▶ Task brief:
Take the entries below and print only the lines from the one with "Image resolution: width=600" through the one with "Given: Open folder", exactly as they stand, both ends included.

▶ Data provided:
===
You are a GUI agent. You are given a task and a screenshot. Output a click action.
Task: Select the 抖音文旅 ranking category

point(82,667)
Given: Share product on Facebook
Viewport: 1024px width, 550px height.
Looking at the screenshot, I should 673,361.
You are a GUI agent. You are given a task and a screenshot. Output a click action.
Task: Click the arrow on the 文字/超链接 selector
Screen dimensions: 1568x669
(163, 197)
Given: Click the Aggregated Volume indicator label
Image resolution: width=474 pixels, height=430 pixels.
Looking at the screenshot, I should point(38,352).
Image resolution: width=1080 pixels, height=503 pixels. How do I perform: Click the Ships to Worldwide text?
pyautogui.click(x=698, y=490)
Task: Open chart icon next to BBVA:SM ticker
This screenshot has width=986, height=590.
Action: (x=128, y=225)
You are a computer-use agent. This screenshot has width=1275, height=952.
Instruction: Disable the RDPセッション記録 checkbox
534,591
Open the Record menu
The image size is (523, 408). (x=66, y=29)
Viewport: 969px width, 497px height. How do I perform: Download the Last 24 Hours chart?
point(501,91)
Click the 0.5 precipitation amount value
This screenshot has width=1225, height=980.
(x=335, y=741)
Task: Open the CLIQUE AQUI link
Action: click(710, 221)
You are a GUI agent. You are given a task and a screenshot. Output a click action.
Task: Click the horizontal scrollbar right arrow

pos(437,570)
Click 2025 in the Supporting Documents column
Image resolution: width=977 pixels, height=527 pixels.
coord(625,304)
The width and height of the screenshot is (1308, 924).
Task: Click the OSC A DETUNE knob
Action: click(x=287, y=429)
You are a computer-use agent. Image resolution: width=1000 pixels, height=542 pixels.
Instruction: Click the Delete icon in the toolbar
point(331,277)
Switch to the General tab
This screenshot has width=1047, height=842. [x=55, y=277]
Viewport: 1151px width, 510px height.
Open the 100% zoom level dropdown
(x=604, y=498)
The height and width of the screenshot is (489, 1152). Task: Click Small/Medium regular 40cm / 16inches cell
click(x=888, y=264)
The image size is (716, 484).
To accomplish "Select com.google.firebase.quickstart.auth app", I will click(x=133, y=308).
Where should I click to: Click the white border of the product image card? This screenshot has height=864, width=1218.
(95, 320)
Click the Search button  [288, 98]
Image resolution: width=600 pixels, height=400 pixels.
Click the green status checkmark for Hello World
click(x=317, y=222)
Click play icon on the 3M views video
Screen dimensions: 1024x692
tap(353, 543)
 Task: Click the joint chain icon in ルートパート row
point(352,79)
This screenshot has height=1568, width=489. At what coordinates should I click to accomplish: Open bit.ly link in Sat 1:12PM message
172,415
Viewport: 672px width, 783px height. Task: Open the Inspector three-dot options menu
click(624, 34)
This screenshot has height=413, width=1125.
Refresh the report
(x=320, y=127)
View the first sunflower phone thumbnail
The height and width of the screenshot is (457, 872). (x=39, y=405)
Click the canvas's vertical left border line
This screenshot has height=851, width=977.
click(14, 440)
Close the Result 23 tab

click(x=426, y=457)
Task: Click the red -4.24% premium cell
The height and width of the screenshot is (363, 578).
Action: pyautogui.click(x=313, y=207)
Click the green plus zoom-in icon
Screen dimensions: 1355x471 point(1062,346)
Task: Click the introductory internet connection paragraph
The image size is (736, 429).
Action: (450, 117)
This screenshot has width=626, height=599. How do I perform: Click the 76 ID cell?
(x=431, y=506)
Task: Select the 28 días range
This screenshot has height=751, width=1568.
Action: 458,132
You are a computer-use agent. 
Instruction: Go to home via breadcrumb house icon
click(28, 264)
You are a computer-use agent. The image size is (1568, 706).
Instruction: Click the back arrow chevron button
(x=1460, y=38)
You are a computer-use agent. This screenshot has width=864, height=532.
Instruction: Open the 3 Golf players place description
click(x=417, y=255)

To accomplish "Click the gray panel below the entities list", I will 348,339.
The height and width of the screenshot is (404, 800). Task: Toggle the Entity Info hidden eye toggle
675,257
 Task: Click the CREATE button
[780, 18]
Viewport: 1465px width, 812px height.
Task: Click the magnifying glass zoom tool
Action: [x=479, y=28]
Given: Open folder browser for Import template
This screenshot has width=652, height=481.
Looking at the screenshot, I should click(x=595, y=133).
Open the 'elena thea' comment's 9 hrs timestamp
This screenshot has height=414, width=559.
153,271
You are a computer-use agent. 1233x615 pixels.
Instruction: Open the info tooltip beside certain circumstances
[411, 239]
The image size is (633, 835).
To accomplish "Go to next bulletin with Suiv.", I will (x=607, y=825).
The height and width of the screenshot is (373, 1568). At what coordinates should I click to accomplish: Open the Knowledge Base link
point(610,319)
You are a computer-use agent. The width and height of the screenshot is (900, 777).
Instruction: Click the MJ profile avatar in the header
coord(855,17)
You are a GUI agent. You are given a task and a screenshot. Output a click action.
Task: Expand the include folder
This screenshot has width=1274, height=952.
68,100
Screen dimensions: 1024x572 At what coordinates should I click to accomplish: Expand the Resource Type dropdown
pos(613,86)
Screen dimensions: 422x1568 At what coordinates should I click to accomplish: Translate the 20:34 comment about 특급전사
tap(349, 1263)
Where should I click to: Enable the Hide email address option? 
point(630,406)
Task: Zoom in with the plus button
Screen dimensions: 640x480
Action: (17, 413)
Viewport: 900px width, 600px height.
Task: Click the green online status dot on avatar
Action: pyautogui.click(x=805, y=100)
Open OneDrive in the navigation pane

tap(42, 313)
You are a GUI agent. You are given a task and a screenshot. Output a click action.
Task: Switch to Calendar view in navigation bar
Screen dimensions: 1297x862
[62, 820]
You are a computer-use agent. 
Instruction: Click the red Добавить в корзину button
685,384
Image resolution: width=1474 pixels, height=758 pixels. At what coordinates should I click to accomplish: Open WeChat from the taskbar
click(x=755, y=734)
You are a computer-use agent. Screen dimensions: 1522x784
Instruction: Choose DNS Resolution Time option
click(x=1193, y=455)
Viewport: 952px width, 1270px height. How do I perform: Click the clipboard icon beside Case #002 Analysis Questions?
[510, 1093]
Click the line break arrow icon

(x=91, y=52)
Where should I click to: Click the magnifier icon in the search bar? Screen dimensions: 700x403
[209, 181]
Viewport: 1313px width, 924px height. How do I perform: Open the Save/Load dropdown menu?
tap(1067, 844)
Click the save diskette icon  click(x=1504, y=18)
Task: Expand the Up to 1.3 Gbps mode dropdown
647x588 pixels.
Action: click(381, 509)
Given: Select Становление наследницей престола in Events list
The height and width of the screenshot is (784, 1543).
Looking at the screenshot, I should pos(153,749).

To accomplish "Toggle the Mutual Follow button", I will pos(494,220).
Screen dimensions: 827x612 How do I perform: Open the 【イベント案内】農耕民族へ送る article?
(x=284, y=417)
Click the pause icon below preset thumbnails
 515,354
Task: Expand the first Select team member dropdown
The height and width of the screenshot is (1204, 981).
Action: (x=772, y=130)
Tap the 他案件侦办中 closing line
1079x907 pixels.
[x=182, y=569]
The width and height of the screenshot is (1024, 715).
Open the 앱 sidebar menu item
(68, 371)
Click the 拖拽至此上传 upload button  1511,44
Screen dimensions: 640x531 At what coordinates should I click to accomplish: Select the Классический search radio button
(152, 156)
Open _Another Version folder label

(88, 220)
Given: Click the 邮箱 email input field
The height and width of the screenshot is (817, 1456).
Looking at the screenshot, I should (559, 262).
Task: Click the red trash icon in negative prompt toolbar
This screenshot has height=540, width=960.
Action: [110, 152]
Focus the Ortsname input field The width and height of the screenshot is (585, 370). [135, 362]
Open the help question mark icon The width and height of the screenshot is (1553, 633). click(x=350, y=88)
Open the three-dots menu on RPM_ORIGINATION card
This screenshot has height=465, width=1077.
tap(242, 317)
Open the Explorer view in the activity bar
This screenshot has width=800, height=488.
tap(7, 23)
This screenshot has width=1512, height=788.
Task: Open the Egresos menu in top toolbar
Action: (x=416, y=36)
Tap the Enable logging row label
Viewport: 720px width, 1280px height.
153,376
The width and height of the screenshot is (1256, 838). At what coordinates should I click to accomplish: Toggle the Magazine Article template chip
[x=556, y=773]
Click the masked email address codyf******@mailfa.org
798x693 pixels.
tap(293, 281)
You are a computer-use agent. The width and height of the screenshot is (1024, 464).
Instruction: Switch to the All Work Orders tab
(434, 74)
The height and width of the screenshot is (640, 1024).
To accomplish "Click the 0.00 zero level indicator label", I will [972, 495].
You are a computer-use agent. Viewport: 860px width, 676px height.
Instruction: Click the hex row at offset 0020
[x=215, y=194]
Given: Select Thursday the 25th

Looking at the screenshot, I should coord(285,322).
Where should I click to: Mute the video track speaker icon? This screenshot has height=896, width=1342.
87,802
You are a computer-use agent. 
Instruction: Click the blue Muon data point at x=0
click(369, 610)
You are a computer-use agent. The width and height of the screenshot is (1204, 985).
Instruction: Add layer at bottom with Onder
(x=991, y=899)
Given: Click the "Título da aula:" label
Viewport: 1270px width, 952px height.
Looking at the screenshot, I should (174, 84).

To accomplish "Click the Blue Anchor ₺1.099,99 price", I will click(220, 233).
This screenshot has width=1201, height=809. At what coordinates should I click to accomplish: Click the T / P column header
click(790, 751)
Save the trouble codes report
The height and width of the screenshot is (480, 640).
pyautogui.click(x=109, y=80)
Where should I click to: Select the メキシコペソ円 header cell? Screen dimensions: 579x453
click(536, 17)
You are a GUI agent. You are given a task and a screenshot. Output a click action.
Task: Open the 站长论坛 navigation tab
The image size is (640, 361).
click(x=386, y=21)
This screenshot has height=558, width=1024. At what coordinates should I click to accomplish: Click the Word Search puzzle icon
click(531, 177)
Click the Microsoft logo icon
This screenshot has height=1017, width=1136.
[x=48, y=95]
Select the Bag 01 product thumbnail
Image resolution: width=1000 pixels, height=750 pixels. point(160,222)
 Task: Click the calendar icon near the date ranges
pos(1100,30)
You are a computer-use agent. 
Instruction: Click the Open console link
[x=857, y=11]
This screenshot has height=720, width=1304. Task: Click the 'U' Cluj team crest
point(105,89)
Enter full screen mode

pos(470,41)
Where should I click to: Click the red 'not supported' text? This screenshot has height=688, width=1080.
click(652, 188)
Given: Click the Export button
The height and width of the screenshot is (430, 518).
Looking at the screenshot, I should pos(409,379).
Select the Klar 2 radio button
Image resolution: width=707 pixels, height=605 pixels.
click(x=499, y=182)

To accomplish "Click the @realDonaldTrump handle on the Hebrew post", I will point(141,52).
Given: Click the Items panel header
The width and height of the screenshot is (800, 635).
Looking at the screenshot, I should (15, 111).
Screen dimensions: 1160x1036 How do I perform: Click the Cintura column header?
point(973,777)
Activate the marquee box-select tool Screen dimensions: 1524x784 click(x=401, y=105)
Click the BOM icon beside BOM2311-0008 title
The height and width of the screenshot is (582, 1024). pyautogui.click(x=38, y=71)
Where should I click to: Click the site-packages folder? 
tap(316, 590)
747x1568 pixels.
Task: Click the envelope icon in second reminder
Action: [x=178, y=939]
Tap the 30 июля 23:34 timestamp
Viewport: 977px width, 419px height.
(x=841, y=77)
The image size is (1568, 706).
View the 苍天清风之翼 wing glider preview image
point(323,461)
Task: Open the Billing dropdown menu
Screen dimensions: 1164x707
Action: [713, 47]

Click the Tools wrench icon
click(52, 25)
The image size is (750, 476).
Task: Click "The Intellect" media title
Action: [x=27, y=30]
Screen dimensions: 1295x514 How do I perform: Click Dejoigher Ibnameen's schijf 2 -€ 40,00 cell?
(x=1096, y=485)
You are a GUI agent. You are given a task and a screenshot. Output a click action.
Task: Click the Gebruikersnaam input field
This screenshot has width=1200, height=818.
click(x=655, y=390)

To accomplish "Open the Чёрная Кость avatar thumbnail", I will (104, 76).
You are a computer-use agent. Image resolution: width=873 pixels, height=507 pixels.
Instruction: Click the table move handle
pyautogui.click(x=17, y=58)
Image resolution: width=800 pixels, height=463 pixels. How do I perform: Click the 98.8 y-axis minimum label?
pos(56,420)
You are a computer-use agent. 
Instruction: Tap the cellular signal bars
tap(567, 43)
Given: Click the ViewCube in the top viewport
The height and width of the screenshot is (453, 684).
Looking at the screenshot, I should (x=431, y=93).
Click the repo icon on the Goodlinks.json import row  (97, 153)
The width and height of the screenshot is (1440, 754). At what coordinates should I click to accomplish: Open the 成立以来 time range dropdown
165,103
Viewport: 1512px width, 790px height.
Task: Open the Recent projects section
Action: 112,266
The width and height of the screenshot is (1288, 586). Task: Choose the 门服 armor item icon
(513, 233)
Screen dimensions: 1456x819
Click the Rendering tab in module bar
===
▶ Task result:
Image resolution: width=600 pixels, height=400 pixels.
Click the green status checkmark for Hello World
click(x=317, y=222)
Click play icon on the 3M views video
Screen dimensions: 1024x692
tap(353, 543)
 Task: Click the joint chain icon in ルートパート row
point(352,79)
This screenshot has height=1568, width=489. At what coordinates should I click to accomplish: Open bit.ly link in Sat 1:12PM message
172,415
Viewport: 672px width, 783px height. Task: Open the Inspector three-dot options menu
click(624, 34)
This screenshot has height=413, width=1125.
Refresh the report
(x=320, y=127)
View the first sunflower phone thumbnail
The height and width of the screenshot is (457, 872). (x=39, y=405)
Click the canvas's vertical left border line
This screenshot has height=851, width=977.
click(14, 440)
Close the Result 23 tab

click(x=426, y=457)
Task: Click the red -4.24% premium cell
The height and width of the screenshot is (363, 578).
Action: pyautogui.click(x=313, y=207)
Click the green plus zoom-in icon
Screen dimensions: 1355x471 point(1062,346)
Task: Click the introductory internet connection paragraph
The image size is (736, 429).
Action: (450, 117)
This screenshot has width=626, height=599. How do I perform: Click the 76 ID cell?
(x=431, y=506)
Task: Select the 28 días range
This screenshot has height=751, width=1568.
Action: 458,132
You are a computer-use agent. 
Instruction: Go to home via breadcrumb house icon
click(28, 264)
You are a computer-use agent. The image size is (1568, 706).
Instruction: Click the back arrow chevron button
(x=1460, y=38)
You are a computer-use agent. This screenshot has width=864, height=532.
Instruction: Open the 3 Golf players place description
click(x=417, y=255)

To accomplish "Click the gray panel below the entities list", I will 348,339.
The height and width of the screenshot is (404, 800). Task: Toggle the Entity Info hidden eye toggle
675,257
 Task: Click the CREATE button
[780, 18]
Viewport: 1465px width, 812px height.
Task: Click the magnifying glass zoom tool
Action: [x=479, y=28]
Given: Open folder browser for Import template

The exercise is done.